Data also was key. Prior to the visit, intake data for that island was prepared and shared with local stakeholders so that all local staff and community members had access to the same information to inform their discussions and ask questions of the Oahu centralization team.
An intake worker from Oahu was involved in each site visit so that relationships could build between centralized intake and local community members on each island.
Intake staff on all the islands were engaged in the process from the beginning — by phone and emails prior to (us) arriving on each island for private face-to-face meetings …. By the time we arrived on each island, we were prepared to … begin working as a team to prepare the community for the transition. The staff provided us with … their resource listings and community contacts, and insights into the nuances and culture of their respective communities so that we understood the community culture as best as possible before going live.
– Johnny Papa, Hawaii CWS centralized hotline supervisor
Phasing it in slowly
Hawaii opted to phase in centralization of its intake system, island by island, to give centralized staff time to adjust to each change, and be able to make adjustments or corrections from phase to phase. One of the biggest learning curves was the new intake tool, which was borrowed from Washington state and adapted to Hawaii’s culture and needs. Beyond the introductory training provided to centralized intake staff, coaching was provided to support a greater depth of understanding and consistent application of the tool.
A phased-in process also allowed centralized intake staff to get to know each of the six island communities, including understanding the resources available in each local community. While Hawaii’s centralized hotline was not designed to be a resource and referral line, CWS wanted to ensure that all callers received the response they needed, so centralized intake staff created strong networks with local partners to be able to provide resource referral information to callers through the centralized hotline.

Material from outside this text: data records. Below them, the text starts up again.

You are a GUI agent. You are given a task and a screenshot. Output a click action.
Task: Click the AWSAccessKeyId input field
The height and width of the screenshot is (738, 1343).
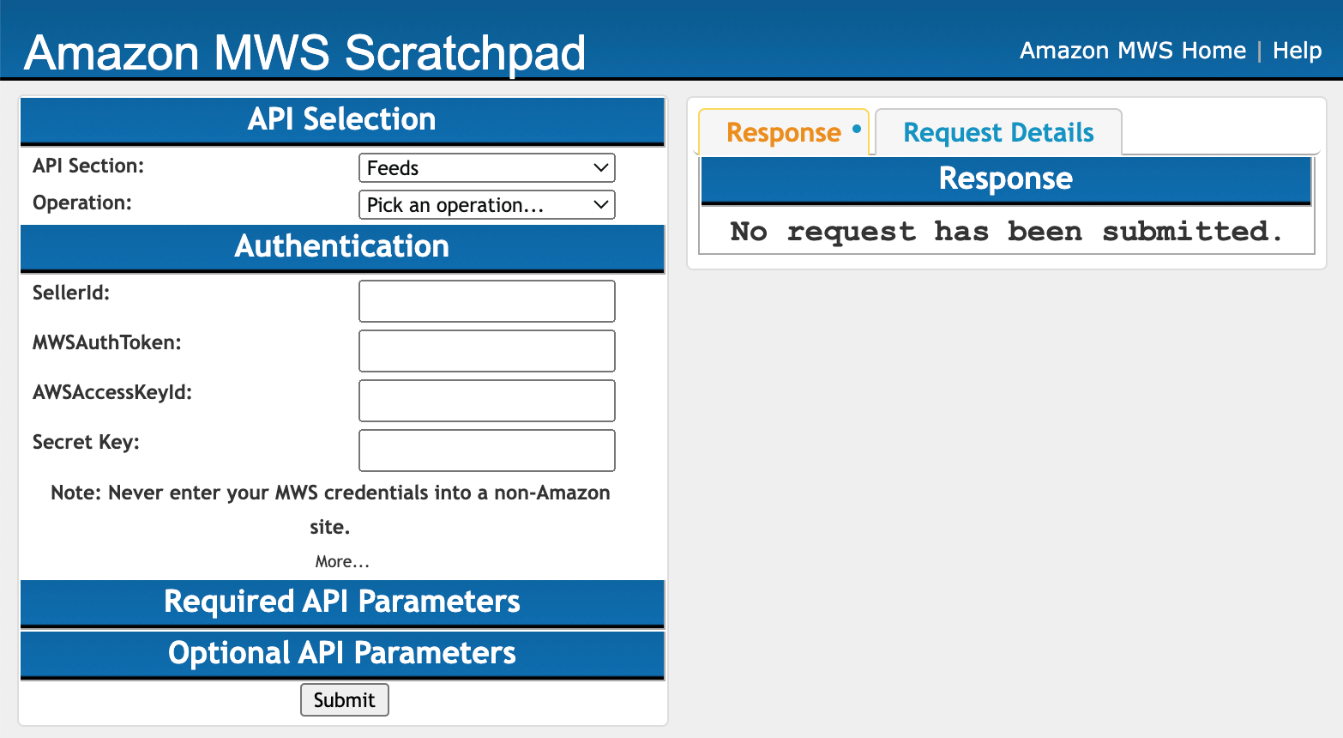pyautogui.click(x=486, y=401)
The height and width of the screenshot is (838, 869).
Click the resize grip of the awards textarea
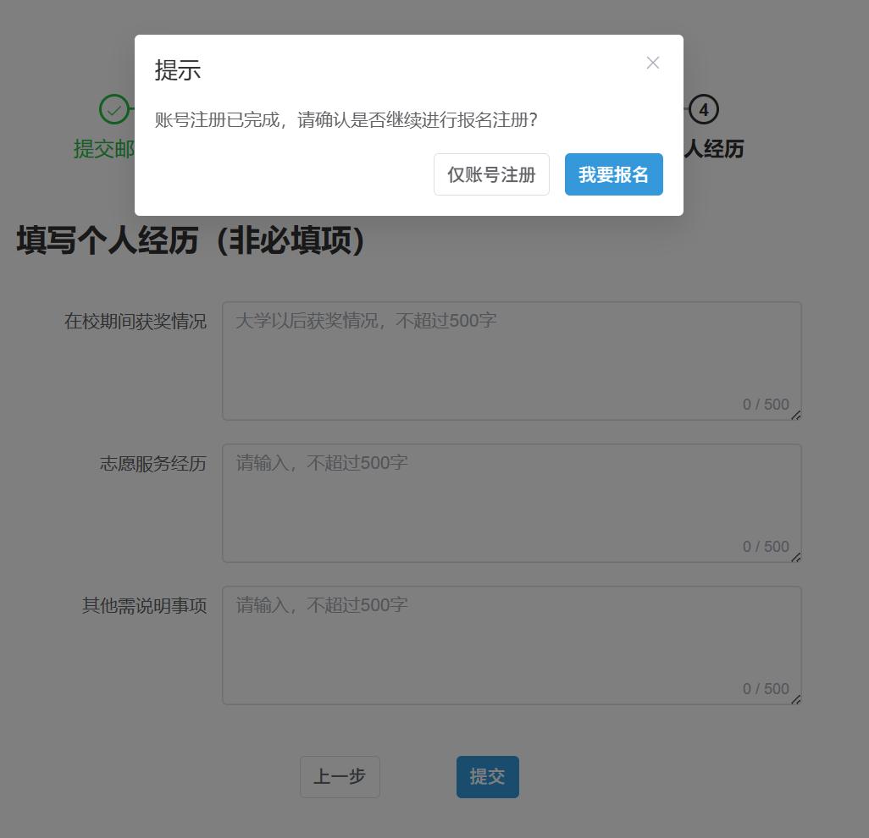[x=796, y=415]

The site visits helped develop the relationships with local staff and community groups, but maintaining them has proven to be critical in continuing to understand the resources available on each island. CWS developed a community resource guide that has been distributed widely. The guide has both reduced the volume of calls unrelated to child abuse and neglect, and supported centralized intake staff in having easy access to the information they need to respond to inquiries from local communities.
1. Children’s Bureau. (2015). The use of implementation projects to support change in child welfare. Retrieved from https://www.acf.hhs.gov/sites/default/files/documents/cb/topic_paper.pdf
2. Western and Pacific Child Welfare Implementation Center. (2013). Stakeholder engagement: Tools for action. Retrieved from https://www.cssp.org/publications/general/WPIC_DCFS_Stakeholder_Engagement_Toolkit.pdf
3. Interview with Tonia Mahi, Hawaii Child Welfare Services Section Administrator, Johnny Papa, Hawaii Child Welfare Services Intake Supervisor, and Roselyn Viernes, Hawaii Child Welfare Services Section Administrator, December 8, 2017.